## Supplied records
• • •

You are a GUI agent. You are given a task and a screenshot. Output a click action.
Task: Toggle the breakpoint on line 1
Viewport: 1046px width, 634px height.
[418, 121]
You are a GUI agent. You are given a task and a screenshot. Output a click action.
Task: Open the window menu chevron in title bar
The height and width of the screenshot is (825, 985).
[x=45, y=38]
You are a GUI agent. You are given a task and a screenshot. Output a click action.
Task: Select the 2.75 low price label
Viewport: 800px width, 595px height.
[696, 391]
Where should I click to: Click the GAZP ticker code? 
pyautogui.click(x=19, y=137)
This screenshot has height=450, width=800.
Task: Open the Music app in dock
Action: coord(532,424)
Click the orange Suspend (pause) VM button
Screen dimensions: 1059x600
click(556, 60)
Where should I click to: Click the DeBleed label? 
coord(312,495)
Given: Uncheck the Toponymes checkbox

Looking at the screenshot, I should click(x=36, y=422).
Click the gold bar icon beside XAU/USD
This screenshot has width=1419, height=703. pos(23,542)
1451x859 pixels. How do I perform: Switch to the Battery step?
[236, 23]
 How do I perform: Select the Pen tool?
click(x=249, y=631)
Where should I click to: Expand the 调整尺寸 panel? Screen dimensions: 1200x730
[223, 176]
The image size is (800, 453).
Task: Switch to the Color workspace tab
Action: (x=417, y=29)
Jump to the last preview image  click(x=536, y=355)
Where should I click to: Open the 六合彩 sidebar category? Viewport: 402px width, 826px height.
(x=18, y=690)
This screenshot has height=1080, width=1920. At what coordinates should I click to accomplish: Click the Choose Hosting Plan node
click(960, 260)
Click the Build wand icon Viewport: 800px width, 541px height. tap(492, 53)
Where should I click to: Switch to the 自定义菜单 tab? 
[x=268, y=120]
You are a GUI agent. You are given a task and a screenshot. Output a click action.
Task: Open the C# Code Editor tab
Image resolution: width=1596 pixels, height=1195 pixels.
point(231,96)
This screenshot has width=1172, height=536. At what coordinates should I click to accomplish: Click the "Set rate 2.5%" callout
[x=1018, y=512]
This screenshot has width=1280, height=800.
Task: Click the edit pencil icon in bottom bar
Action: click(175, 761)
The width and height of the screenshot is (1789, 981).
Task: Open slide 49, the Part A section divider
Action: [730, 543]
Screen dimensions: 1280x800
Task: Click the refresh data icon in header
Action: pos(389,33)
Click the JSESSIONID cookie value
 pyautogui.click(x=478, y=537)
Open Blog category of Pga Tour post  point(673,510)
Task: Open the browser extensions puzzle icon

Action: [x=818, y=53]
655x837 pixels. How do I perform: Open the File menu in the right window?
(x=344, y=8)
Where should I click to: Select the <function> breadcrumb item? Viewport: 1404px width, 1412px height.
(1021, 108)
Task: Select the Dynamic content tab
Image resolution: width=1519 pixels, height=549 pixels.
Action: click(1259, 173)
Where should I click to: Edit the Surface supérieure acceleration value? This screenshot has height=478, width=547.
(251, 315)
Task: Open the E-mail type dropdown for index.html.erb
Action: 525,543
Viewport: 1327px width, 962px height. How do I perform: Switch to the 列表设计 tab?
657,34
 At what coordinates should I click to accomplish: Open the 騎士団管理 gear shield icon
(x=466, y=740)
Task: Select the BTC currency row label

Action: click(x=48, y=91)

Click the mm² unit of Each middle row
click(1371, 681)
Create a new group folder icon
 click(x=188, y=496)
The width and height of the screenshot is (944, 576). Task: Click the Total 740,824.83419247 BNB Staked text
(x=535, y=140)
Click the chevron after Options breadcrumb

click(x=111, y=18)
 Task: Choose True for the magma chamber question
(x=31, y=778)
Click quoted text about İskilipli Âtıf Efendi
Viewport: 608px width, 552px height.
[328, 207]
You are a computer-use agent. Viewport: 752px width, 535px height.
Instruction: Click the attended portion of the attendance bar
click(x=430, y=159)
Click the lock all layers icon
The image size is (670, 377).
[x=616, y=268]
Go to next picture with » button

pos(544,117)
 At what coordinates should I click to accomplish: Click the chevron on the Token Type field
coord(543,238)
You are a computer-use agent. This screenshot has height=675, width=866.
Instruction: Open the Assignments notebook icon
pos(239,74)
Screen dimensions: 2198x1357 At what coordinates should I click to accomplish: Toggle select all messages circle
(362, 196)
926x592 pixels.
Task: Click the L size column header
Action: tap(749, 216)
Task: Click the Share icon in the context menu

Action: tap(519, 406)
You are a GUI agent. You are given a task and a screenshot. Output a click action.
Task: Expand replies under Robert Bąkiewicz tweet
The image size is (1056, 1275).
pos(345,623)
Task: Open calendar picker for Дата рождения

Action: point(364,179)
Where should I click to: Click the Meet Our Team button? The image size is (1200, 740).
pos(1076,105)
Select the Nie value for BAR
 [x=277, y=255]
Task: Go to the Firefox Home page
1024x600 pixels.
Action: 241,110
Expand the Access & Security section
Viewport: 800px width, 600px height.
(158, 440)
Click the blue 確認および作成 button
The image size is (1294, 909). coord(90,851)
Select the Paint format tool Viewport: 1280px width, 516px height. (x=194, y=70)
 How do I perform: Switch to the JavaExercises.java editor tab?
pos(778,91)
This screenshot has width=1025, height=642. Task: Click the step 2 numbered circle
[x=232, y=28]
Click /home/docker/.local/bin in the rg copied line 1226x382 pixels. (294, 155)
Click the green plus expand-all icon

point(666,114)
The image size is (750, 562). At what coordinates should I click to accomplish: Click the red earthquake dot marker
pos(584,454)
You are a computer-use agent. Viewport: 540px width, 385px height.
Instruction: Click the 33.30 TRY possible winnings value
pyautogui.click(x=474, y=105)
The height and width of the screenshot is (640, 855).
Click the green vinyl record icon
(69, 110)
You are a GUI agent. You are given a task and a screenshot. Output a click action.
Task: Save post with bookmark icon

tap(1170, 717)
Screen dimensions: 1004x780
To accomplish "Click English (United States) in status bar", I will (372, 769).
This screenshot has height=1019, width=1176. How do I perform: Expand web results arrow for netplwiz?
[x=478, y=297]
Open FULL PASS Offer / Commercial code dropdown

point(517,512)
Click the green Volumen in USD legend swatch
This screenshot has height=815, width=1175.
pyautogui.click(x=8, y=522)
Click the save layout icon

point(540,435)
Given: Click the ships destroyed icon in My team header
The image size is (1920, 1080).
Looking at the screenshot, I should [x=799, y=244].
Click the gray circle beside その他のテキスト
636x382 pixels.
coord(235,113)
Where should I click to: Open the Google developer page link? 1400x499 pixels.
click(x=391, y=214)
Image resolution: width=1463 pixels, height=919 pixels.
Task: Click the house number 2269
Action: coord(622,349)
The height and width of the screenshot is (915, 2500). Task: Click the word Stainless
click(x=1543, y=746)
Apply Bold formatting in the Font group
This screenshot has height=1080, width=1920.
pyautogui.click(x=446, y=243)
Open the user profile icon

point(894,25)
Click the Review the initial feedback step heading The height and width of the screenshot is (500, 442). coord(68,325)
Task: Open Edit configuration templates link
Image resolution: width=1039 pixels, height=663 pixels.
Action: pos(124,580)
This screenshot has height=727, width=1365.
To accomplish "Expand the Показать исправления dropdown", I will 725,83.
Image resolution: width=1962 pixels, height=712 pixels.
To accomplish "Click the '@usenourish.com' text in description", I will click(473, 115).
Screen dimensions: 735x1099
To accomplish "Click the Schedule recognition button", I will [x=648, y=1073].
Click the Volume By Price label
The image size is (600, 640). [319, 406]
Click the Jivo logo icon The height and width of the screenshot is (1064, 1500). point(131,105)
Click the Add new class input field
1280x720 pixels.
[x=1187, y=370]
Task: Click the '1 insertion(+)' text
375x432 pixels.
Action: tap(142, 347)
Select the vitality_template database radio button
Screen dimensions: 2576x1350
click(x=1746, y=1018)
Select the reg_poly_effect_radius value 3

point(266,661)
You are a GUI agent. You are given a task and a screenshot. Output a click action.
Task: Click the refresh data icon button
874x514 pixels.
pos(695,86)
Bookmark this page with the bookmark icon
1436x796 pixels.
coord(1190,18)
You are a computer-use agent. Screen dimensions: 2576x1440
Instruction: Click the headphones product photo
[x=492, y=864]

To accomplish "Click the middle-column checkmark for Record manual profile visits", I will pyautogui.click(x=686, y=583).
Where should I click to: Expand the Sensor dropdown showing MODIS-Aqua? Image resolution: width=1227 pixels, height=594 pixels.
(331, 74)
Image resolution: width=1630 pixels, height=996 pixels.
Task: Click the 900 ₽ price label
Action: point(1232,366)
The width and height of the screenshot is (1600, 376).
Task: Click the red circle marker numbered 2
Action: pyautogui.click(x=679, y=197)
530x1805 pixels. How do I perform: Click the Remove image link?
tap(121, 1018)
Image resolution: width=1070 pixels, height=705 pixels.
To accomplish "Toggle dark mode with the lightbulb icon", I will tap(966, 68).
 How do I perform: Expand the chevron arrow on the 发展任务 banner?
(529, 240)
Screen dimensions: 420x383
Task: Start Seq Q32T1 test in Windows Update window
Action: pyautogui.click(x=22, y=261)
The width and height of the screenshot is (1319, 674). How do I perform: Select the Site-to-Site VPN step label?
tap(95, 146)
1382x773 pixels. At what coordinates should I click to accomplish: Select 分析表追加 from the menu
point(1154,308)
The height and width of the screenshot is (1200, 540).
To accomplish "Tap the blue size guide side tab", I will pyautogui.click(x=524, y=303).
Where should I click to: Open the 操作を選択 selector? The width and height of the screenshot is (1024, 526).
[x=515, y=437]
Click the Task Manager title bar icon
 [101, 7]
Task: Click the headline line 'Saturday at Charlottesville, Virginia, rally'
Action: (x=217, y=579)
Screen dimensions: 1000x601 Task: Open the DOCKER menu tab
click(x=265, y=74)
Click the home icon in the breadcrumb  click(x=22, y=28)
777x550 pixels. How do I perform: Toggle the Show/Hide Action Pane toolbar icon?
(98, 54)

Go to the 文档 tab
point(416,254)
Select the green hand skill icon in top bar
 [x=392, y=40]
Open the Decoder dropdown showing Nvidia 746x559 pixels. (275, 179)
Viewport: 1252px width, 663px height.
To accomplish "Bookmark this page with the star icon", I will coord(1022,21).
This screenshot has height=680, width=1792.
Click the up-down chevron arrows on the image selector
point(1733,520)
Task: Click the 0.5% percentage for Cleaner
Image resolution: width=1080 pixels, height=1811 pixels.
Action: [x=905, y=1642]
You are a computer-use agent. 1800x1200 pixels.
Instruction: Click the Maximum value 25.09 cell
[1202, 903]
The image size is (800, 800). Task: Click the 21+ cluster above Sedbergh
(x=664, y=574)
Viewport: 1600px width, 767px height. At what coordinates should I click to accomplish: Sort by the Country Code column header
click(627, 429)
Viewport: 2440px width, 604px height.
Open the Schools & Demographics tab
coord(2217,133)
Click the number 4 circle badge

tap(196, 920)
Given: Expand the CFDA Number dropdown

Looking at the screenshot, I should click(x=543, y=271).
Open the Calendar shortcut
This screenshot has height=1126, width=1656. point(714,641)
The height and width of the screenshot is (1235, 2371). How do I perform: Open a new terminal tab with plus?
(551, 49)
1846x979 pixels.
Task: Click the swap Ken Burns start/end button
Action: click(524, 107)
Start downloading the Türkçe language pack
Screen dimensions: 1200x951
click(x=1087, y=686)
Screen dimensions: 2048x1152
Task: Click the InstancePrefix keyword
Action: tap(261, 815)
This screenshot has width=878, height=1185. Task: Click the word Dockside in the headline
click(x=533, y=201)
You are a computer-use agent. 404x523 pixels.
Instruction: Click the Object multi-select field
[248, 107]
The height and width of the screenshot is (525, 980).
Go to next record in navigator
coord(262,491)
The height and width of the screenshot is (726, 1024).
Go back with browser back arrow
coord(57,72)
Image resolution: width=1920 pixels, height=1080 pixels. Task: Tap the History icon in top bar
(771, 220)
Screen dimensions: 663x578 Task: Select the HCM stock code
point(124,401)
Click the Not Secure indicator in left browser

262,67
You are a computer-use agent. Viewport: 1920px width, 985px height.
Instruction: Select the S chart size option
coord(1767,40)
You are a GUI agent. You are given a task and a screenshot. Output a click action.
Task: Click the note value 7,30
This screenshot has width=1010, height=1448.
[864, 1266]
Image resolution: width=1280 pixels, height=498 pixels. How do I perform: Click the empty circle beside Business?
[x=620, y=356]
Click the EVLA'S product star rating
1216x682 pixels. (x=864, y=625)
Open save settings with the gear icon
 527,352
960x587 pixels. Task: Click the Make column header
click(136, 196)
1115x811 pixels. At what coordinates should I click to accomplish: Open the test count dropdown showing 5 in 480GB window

• • •

## Work request
An exact copy of the lines above, from the one containing "This screenshot has height=1019, width=1176." down to the one containing "Image resolution: width=1962" and including both, is the whole answer; retype it and nothing else.

## Worked solution
This screenshot has height=1019, width=1176. How do I perform: Expand web results arrow for netplwiz?
[x=478, y=297]
Open FULL PASS Offer / Commercial code dropdown

point(517,512)
Click the green Volumen in USD legend swatch
This screenshot has height=815, width=1175.
pyautogui.click(x=8, y=522)
Click the save layout icon

point(540,435)
Given: Click the ships destroyed icon in My team header
The image size is (1920, 1080).
Looking at the screenshot, I should [x=799, y=244].
Click the gray circle beside その他のテキスト
636x382 pixels.
coord(235,113)
Where should I click to: Open the Google developer page link? 1400x499 pixels.
click(x=391, y=214)
Image resolution: width=1463 pixels, height=919 pixels.
Task: Click the house number 2269
Action: coord(622,349)
The height and width of the screenshot is (915, 2500). Task: Click the word Stainless
click(x=1543, y=746)
Apply Bold formatting in the Font group
This screenshot has height=1080, width=1920.
pyautogui.click(x=446, y=243)
Open the user profile icon

point(894,25)
Click the Review the initial feedback step heading The height and width of the screenshot is (500, 442). coord(68,325)
Task: Open Edit configuration templates link
Image resolution: width=1039 pixels, height=663 pixels.
Action: pos(124,580)
This screenshot has height=727, width=1365.
To accomplish "Expand the Показать исправления dropdown", I will 725,83.
Image resolution: width=1962 pixels, height=712 pixels.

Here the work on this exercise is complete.